(Reuters) – Mortgage lending surged last year after the pandemic sparked a housing boom fueled by low interest rates and a shift to work from home, according to information released Thursday by the Federal Reserve.
The annual release of data under the Housing Mortgage Disclosure Act also showed that the share of home loans issued to black borrowers increased in the past year, while the share given to Hispanic and Asian borrowers declined slightly.
Mortgages increased by about 5.3 million in 2020 compared to 2019, up 67.1%. Refinancing of mortgage loans for real estate in which one to four families live increased by 150%, while home loans increased by 6.7%.
Black borrowers received 7.3% of home loans in 2020, up from 7.0% in 2019. The share of loans to white Hispanic borrowers fell slightly to 9.1% from 9.2%, while loans to Asian borrowers fell to 5.5% from 5.7%.
The share of home purchase loans issued to borrowers with low or middle income increased from 28.6% to 30.4%. The report is based on data provided by 4,475 banks, credit unions and other mortgage lenders.

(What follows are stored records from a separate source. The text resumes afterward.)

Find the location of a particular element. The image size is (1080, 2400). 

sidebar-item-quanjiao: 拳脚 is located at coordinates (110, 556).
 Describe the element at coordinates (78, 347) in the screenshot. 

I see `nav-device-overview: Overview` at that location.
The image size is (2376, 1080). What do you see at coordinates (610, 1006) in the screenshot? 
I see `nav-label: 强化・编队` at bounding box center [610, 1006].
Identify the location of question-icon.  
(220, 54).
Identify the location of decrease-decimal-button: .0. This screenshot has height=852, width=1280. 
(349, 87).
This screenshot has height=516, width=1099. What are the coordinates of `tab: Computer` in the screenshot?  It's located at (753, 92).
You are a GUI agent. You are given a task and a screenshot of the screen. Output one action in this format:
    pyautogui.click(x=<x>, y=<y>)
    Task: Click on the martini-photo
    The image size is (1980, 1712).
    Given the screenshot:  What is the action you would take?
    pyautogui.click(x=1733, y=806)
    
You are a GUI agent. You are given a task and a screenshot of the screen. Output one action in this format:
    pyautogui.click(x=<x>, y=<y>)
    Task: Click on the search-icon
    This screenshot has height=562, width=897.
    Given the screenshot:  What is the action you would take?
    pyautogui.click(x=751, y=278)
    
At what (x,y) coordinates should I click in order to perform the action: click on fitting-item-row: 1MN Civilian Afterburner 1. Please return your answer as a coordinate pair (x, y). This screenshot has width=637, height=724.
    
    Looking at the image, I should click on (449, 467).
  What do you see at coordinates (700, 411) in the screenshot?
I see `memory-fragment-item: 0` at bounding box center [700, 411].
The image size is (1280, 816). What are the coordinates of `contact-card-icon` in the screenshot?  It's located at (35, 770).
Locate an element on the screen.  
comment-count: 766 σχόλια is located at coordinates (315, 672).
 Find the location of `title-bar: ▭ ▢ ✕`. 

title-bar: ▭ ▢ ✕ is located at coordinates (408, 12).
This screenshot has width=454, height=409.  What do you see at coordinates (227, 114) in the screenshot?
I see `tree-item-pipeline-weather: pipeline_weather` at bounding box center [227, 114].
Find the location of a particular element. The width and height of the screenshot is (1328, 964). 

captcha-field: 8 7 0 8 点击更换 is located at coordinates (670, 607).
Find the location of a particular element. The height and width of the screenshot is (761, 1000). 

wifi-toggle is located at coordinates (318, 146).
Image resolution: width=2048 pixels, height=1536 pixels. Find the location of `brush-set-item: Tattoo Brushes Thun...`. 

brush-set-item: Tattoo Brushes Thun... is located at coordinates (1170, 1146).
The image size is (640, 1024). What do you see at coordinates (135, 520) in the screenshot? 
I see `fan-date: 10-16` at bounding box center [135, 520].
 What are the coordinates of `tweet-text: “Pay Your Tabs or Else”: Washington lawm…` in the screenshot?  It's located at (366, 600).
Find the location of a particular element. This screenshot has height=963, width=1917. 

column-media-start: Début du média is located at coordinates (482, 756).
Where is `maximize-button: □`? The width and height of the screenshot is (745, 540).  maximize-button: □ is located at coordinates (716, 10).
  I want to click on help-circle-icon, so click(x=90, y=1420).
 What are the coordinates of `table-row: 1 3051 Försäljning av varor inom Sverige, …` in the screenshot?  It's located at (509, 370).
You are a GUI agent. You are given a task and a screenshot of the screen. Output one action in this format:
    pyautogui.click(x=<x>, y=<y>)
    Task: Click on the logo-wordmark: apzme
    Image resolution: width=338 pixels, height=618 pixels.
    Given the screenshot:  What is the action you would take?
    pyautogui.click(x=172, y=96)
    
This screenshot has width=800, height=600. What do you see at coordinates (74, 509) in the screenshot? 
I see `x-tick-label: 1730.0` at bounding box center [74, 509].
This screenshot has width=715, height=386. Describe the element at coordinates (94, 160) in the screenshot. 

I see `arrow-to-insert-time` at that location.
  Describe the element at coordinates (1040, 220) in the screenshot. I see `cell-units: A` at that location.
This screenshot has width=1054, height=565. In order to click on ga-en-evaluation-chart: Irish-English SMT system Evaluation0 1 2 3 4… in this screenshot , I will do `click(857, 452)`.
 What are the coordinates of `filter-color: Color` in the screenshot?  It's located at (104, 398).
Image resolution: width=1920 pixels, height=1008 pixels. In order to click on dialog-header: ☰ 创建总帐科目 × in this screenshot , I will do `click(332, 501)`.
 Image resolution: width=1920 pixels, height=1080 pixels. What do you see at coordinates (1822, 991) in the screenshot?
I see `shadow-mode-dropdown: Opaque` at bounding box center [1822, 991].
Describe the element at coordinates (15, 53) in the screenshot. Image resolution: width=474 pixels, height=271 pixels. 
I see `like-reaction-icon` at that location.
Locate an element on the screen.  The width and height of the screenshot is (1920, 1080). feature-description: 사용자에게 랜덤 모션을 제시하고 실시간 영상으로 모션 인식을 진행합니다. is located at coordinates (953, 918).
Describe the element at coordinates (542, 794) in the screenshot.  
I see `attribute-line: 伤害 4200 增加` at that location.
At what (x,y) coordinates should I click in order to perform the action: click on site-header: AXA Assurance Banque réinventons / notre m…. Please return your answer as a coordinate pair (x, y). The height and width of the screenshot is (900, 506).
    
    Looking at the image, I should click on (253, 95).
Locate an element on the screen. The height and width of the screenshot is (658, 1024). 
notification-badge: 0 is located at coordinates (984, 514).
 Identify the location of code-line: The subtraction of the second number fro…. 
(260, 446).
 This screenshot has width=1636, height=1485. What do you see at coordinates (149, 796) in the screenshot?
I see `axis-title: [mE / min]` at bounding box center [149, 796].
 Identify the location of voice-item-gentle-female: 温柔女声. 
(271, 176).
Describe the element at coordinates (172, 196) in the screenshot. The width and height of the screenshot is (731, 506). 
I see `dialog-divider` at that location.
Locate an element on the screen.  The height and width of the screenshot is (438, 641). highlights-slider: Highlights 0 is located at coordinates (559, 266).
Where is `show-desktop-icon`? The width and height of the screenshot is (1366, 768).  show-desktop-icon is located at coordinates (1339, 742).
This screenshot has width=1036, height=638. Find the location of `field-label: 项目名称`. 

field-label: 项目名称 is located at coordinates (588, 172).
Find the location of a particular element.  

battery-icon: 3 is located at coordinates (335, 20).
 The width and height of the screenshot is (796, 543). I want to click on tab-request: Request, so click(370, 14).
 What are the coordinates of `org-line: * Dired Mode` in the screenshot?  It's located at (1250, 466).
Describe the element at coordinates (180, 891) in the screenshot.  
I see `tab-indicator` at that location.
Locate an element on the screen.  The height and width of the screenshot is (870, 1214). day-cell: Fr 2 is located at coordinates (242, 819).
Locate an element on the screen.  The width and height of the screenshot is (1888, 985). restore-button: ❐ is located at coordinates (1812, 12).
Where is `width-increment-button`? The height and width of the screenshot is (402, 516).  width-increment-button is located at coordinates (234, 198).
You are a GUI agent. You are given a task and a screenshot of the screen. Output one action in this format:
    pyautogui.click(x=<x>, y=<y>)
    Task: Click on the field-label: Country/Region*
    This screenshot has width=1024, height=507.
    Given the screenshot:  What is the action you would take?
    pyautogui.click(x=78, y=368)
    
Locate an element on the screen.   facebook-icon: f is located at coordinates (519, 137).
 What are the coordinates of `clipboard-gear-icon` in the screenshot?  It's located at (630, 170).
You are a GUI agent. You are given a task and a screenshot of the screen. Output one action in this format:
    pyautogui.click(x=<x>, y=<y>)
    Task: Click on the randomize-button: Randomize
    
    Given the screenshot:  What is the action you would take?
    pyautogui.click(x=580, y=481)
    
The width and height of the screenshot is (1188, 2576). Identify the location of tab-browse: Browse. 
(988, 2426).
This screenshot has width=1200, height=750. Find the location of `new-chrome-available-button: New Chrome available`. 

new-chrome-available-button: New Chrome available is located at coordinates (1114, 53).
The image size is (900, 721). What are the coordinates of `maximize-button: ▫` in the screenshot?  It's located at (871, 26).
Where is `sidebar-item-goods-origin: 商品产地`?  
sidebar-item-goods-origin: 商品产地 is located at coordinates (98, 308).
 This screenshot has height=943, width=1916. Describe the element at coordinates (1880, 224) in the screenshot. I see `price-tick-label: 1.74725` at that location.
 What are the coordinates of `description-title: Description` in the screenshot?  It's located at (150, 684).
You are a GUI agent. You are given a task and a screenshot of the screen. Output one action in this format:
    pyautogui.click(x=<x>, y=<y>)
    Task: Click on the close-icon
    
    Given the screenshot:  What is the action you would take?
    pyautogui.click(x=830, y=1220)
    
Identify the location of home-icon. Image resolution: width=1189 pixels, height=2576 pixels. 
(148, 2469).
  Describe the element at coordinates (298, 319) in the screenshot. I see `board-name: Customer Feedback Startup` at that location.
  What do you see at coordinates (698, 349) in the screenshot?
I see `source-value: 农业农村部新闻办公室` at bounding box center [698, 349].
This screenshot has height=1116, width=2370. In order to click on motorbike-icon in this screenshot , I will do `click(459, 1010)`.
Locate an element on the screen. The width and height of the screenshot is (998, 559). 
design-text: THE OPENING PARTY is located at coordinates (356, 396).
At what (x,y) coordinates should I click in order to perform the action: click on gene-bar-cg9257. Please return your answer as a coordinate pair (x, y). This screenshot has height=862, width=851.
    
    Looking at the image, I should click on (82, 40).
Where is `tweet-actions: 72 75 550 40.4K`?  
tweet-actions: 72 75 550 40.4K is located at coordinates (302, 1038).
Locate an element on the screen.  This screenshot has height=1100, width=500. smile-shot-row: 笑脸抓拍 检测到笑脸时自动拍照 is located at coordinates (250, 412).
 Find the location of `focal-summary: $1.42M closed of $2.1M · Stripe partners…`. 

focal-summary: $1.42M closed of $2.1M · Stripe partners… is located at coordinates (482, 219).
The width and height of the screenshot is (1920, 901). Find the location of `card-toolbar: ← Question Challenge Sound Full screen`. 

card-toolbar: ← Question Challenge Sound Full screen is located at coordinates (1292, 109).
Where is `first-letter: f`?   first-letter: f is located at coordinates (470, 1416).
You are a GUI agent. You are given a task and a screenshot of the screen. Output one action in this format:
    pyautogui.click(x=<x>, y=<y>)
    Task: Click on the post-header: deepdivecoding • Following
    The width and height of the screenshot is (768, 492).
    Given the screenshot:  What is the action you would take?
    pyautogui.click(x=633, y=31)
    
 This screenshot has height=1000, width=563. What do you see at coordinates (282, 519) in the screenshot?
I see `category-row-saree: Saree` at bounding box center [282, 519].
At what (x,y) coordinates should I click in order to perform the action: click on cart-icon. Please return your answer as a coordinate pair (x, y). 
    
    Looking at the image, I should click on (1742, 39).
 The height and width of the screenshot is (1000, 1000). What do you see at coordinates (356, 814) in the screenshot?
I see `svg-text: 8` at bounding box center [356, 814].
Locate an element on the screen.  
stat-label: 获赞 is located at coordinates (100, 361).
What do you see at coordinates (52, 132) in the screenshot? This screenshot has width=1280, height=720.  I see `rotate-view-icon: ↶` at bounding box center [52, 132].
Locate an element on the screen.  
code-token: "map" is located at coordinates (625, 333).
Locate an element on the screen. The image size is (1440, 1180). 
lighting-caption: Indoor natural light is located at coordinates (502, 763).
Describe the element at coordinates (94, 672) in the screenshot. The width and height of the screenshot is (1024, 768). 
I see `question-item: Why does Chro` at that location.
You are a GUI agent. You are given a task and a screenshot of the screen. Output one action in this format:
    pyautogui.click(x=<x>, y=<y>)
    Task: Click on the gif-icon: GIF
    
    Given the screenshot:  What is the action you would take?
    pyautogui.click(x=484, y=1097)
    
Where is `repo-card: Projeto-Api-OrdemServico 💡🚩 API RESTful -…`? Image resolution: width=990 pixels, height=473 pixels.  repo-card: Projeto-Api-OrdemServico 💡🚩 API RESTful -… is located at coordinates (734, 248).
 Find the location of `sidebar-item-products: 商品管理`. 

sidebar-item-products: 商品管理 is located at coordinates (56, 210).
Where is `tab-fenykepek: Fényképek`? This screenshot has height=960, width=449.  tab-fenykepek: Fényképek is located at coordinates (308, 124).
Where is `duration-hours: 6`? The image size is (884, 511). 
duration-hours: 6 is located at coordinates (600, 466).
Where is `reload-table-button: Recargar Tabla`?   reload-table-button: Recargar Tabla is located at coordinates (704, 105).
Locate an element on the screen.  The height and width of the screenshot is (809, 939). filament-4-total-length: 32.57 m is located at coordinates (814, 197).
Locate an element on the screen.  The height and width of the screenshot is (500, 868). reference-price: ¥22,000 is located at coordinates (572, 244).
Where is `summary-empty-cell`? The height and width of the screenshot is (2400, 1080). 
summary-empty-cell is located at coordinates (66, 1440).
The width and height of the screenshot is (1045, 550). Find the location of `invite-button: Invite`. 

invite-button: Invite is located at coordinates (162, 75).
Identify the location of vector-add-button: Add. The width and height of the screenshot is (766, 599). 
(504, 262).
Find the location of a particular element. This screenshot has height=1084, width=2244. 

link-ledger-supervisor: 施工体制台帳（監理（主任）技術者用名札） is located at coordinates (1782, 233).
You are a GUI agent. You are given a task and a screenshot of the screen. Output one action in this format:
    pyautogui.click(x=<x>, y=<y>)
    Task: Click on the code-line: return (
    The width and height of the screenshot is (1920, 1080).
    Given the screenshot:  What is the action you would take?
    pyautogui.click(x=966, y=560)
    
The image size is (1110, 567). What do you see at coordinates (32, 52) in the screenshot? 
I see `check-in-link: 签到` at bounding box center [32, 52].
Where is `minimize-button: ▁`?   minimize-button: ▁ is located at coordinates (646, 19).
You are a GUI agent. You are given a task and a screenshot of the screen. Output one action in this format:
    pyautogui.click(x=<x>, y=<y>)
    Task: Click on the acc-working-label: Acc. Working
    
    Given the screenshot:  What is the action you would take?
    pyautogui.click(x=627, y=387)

The U.S. housing market fared better last year, despite the overall economy being wrecked by the coronavirus pandemic, which led to massive business shutdowns and left millions of Americans jobless. The demand for vacation homes has been particularly high, driven mainly by people who have switched to telecommuting and virtual learning.
However, rising house prices and a limited supply of homes on the market are holding back growth and forcing some forecasters to lower their forecasts for future home sales.